Collected data
───

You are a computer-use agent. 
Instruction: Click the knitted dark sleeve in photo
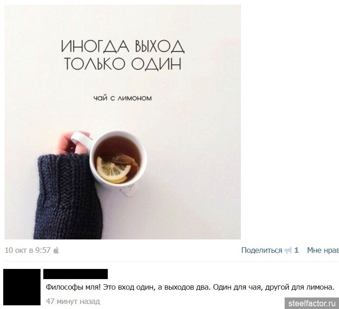click(68, 197)
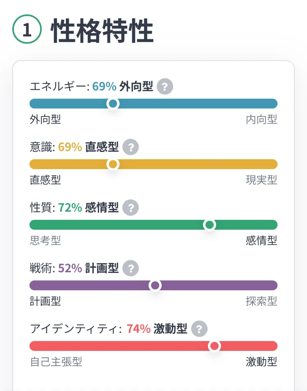
Task: Click the 内向型 label under the blue bar
Action: pyautogui.click(x=261, y=120)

───

# PROBLEM DESCRIPTION
Copy all records exactly, no images.

# ANSWER TO THIS PROBLEM
You are a computer-use agent. 
Instruction: Click the knitted dark sleeve in photo
click(68, 197)
Task: Click the 内向型 label under the blue bar
Action: pyautogui.click(x=261, y=120)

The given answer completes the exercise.